С появлением мсье Пьера все становится еще ужаснее. Когда Цинцинната торжественно извещают об этом кукольном, напыщенном сокамернике, Цинциннат испытывает радость и благоговение. Этот мнимый товарищ по несчастью, который сперва будет утверждать, что обвинен в попытке освободить Цинцинната, а в конце концов окажется палачом - эта персонифицированная фикция, эта пародия на человека только усугубляет тюремную муку: он юлит перед Цинциннатом и во все сует нос, неумеренно треплет языком, разыгрывает понимание и участие, непонятно зачем набиваясь в друзья.

Цинциннат близок мне, так как не может просто взять и перестать бояться. “...Наша хваленая явь... есть полусон, дурная дремота...” Грезы и действительность постоянно борются в его сознании. Воображаемые сцены - свидание с родственниками, которые приволокли с собой обстановку квартиры и несут чепуху, свидание с матерью - кажутся одновременно и явью, и бредом, выносить который, по меньшей мере, так же тяжело, как и непостижимость смертного приговора.

Цинциннат пытается что-то разузнать, что-то выяснить - и читатель вместе с ним, - но в ответ на его конкретные вопросы льются бессмысленные, нелепые, уклончивые речи, речи из какого-то другого мира, больные речи; никто, кроме Цинцинната, не произносит ничего, что стоило бы произнести.

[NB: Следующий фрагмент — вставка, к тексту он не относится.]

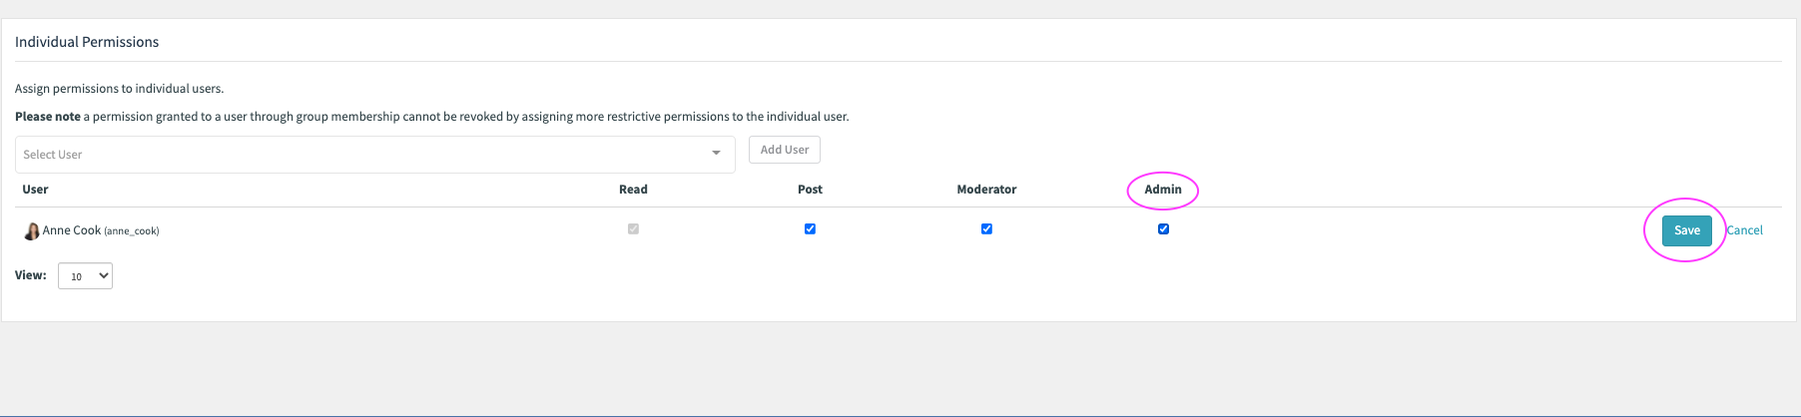Select the Post column header
The image size is (1801, 417).
click(x=810, y=190)
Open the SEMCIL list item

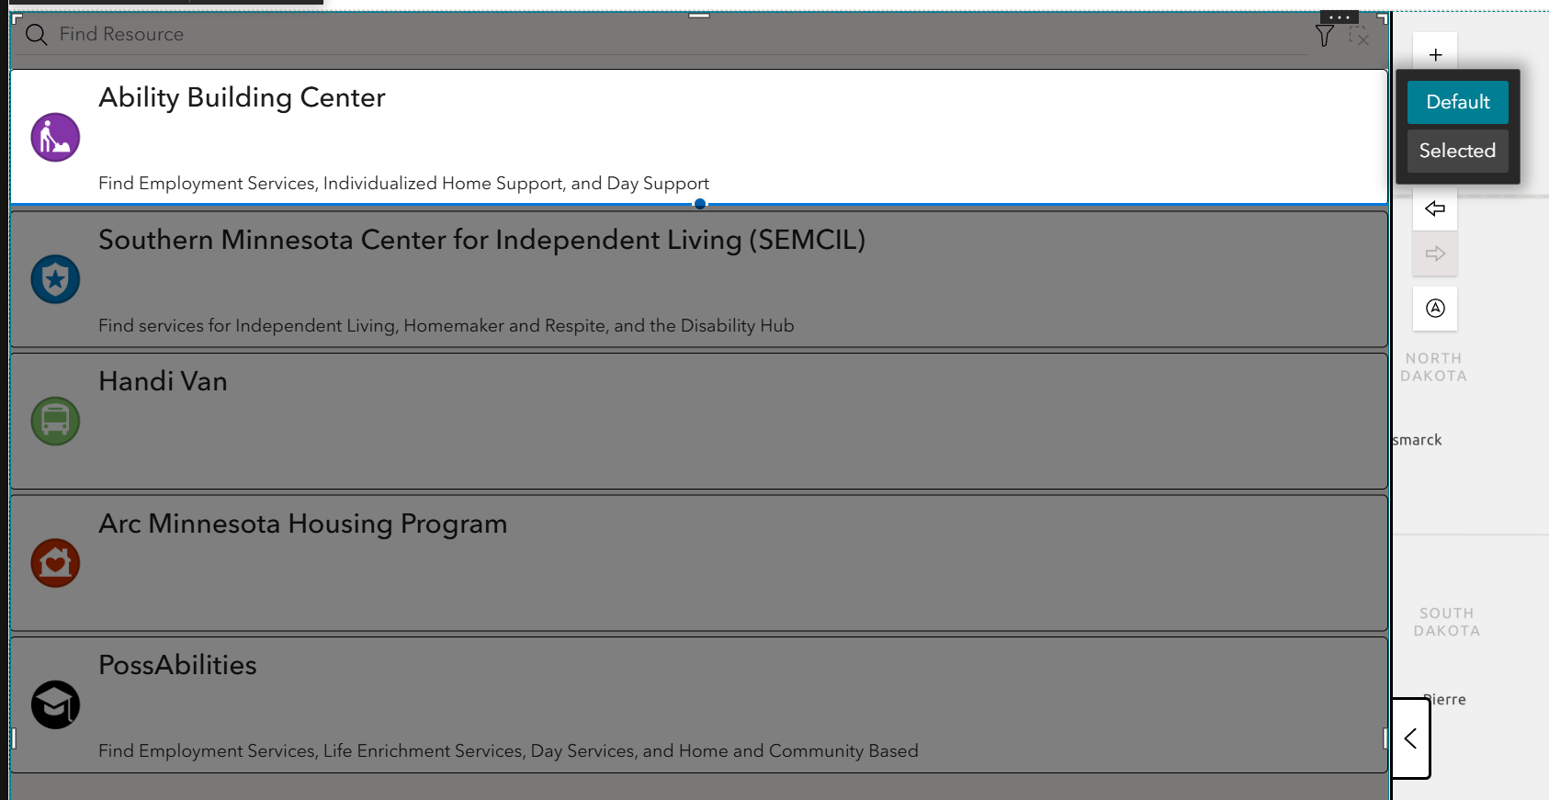698,279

Здесь все обман, вплоть до звуков, но Цинциннат изо всех сил старается внести сюда заразу правды, превратить мир масок и ловушек в настоящий; и все же “реален”, в понимании Цинцинната, тут разве что “сальный отблеск луны”. Окруженный фантомами, кошмарами, акустическими и оптическими иллюзиями, отданный на растерзание уловкам, мистификациям - это и есть Цинциннат в ожидании плахи: минуты парадокса после стольких парадоксальных недель. Смерть растянута во времени, чему способствует и дружеское поведение потешного мсье Пьера, который описывает Цинциннату казнь, словно абсурдное празднество, ластясь к приговоренному с какой-то извращенной нежностью.

Набоков ловко и изощренно делает неправдоподобное одновременно убедительным и неубедительным; какие бы детали ни приходили ему в голову, он не доходит до того, что называется “переборщить”: например, когда жена Цинцинната Марфинька вновь появляется в камере, болтая ерунду, и под конец предлагает еще разок исполнить супружеский долг (она хочет как лучше), или когда этот чучельный палач Пьер приторно-елейно насвистывает подробности своего мировоззрения в измученные уши жертвы.

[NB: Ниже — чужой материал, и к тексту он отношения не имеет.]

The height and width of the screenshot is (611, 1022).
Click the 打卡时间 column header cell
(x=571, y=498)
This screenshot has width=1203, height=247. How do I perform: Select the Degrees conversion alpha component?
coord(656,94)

Как выйти из подобной ситуации? Цинциннат находит решение уже на плахе. Внезапно он видит, что окружающий мир - не более чем поделка из папье-маше, которая рассыпается на глазах, что толпа зрителей - лишь копии людей, вся сцена начинает шататься, взгляд различает, что это просто декорации, и обнаруживается, что иллюзия, которую он только подозревал, - действительно иллюзия. И поскольку вокруг нет ничего истинного, ничего сущего, Цинциннату достаточно лишь прозреть, стоя перед самой плахой, и двинуться дальше, сквозь злой мираж; как только он распознаёт фарс в том, что навязывалось ему как реальность, и в этот фарс отказывается верить, фарс разрушается сам собой. Свобода! Цинциннат вырывается из романа. Он бежит - неважно куда. Набоков обрывает повествование в самый правильный момент.

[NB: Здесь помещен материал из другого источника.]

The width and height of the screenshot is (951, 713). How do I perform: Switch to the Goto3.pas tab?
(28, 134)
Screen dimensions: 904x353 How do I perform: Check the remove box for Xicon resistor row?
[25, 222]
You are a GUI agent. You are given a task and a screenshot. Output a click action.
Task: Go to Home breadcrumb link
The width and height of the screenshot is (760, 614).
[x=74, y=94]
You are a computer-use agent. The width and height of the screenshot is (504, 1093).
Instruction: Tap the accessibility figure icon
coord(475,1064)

Что приятно в книгах Набокова: кто хочет найти в них притчу, непременно найдет, а кто морали не жаждет, тому ее не навязывают. Любителям глубинных идей и двойных смыслов роман понравится, им даже не придется сильно напрягаться. Я не зондировала книгу на предмет подводных течений (а радовалась в первую очередь непосредственным впечатлениям). Набоков всегда предоставляет свободу как чтения, так и толкования.

 

Die Zeit, 1971, April 23

 

 

 

 

 



[1] © Дарья Андреева. Перевод, 2017

ГАБРИЕЛА ВОМАН (1932-2015) - немецкая писательница, входила  в литературное объединение “Группа 47”, была членом Берлинской академии искусств.